(QUOTED PASSAGE Opens)

If the route is simple and already correct:
"AAL123, cleared to San Francisco as filed. Climb and maintain five thousand. Departure frequency one two four point five zero. Squawk four three two one."
VFR Clearance and Taxi
VFR aircraft usually need simpler handling, but they still need clear limits.
Example:
"N172AB, VFR departure approved to the north. Maintain VFR at or below two thousand five hundred. Squawk 1200."
If the aircraft will enter controlled airspace or cross active runways, coordinate with Tower before moving them.
Ground Control Workflow
Ground controls aircraft movement on taxiways and non-runway movement areas. The goal is to move aircraft efficiently while protecting runways and avoiding taxi conflicts.
Before taxiing an aircraft, know:
- Its current parking spot or ramp.
- Assigned runway.
- Taxi route.
- Any hotspots or closed taxiways.
- Other aircraft using the same route.
- Whether Tower must approve a runway crossing.
Taxi Instructions
Standard format:
"Callsign, taxi to [location/runway] via [route], [restriction]."
Examples:
"DAL456, taxi to runway 25R via Alpha, Bravo, hold short runway 25R."
"N172AB, taxi to the run-up area via Charlie, hold short runway 25L."
For progressive taxi:
"N172AB, progressive taxi approved. Turn left next taxiway, then continue straight ahead."
Hold Short Discipline
Hold short instructions protect runways. They must be read back.
Example:
"UAL88, hold short runway 25R."
If the pilot misses it:
"UAL88, hold short runway 25R. Read back hold short."
Never let an aircraft cross or enter a runway unless Tower has approved it or you own that runway under local procedure.
Pushback and Startup
When pushback matters for traffic flow:
"AAL123, pushback approved, expect runway 25R."
If pushback would block another aircraft:
"AAL123, hold position, traffic behind you."
Ground Conflict Prevention
Use the "next three" scan:
- The aircraft moving now.
- The aircraft it could meet next.
- The aircraft you will move after that.
Common ground risks:
- Opposite-direction taxi on a narrow taxiway.
- Aircraft crossing behind pushback traffic.
- Aircraft taxiing to the wrong runway.
- Multiple aircraft approaching the same hold short line.
- Pilot continuing after a missed hold short readback.
S1 Coordination
Coordinate with Tower for:
- Runway crossings.

(QUOTED PASSAGE Closes)
(DATASET EXTRACT Opens)

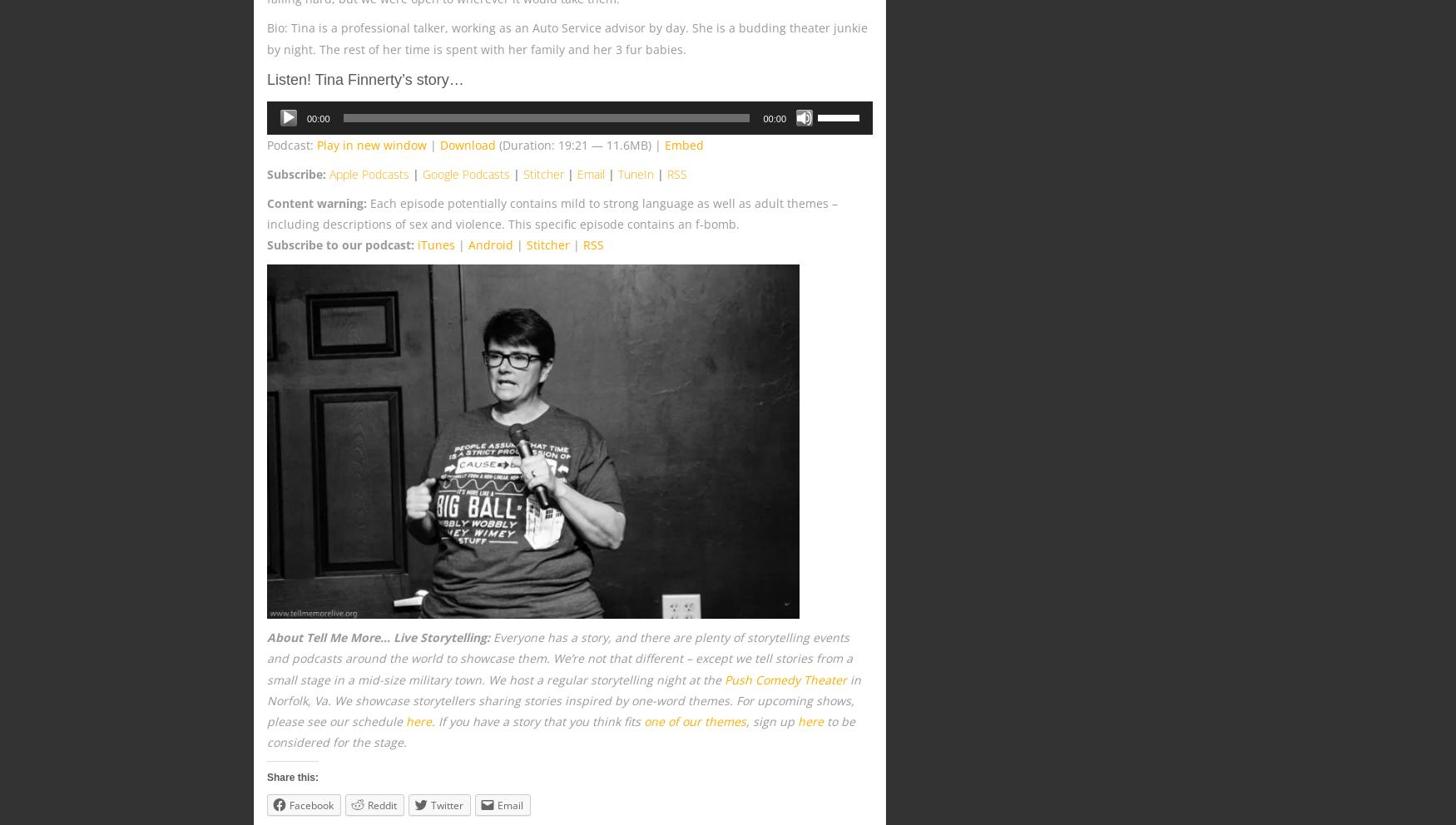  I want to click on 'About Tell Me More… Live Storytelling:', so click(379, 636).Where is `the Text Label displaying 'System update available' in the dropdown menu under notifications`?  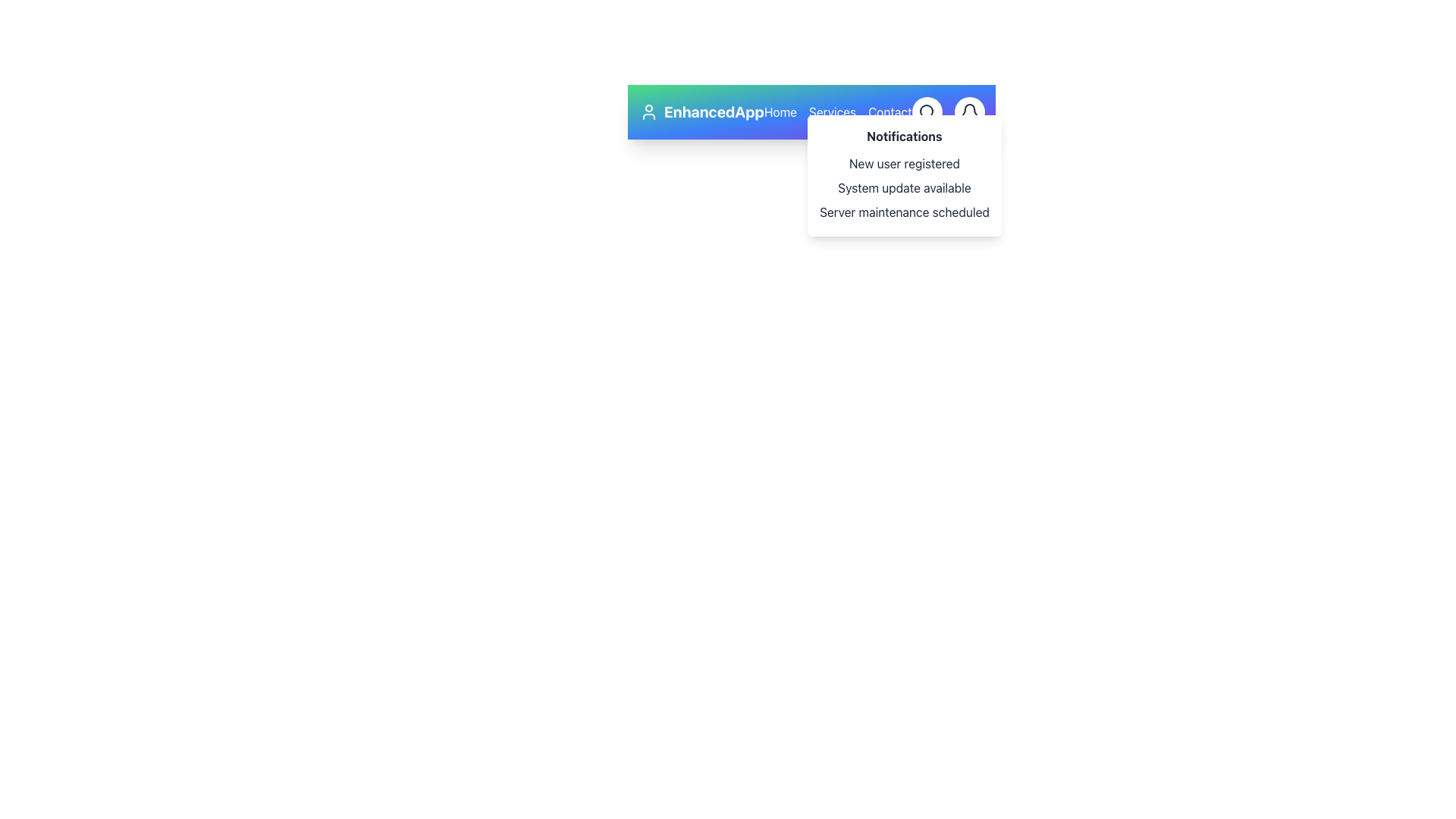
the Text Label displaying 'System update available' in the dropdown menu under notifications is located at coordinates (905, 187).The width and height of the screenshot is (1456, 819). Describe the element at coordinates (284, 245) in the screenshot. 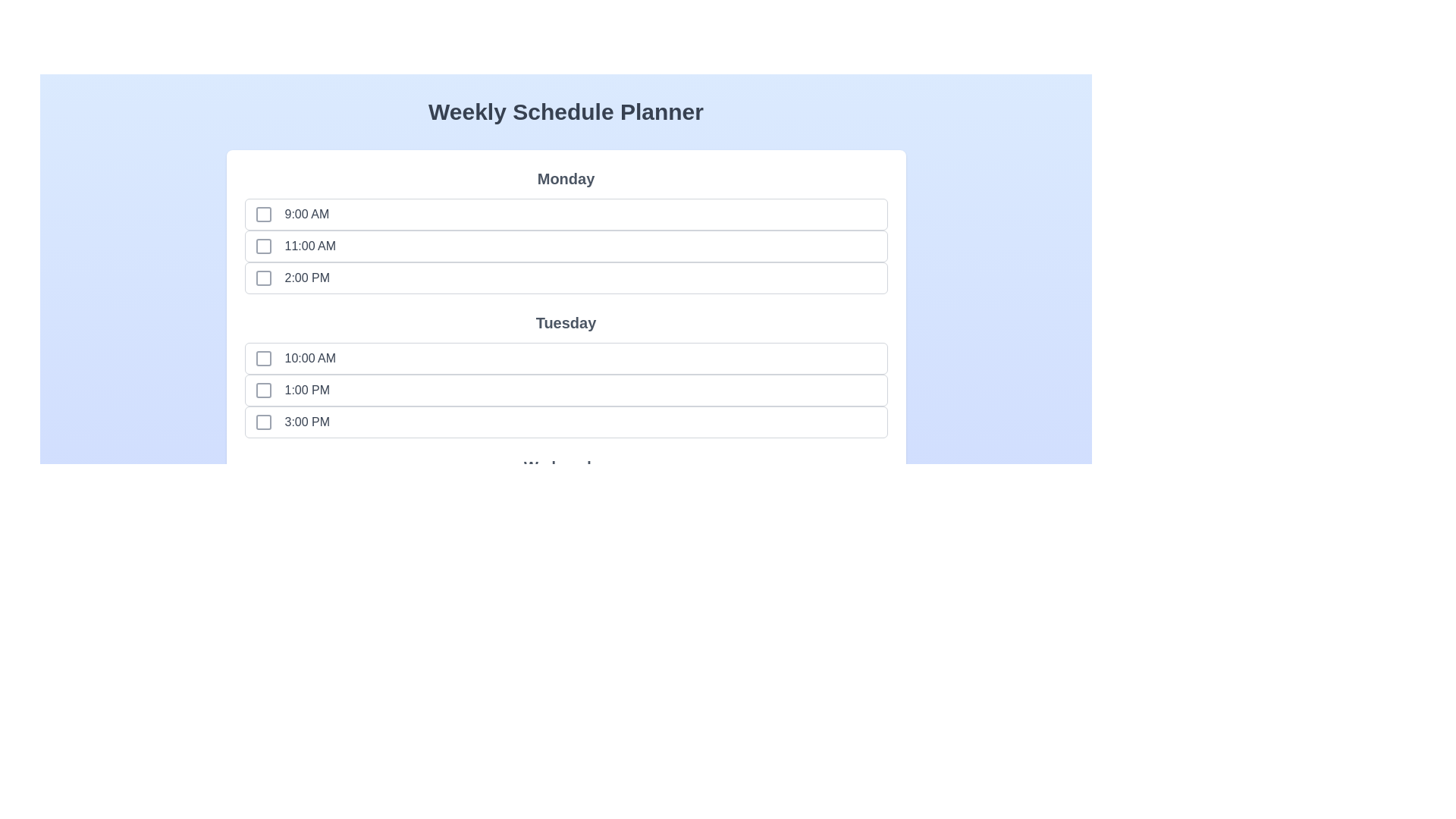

(DATASET EXTRACT Closes)

YOUR TASKS:
A) Answer these from the air traffic control text, one per line:
(i) What squawk code appears in the VFR departure example?
(ii) Besides protecting runways, what does the text say must be done with hold short instructions?
(iii) What is the first item in the "next three" scan?
B) Translate this sentence from the air traffic control text into Spanish: "Ground controls aircraft movement on taxiways and non-runway movement areas."
C) Set down the part of the air traffic control text that opens with the words containing "Ground Control Workflow" and closes with "avoiding taxi conflicts.".

SOLUTIONS BY TASK:
A)
(i) 1200
(ii) They must be read back.
(iii) The aircraft moving now.

B) El control de tierra controla el movimiento de las aeronaves en las calles de rodaje y en las áreas de movimiento que no son pistas.

C)
Ground Control Workflow
Ground controls aircraft movement on taxiways and non-runway movement areas. The goal is to move aircraft efficiently while protecting runways and avoiding taxi conflicts.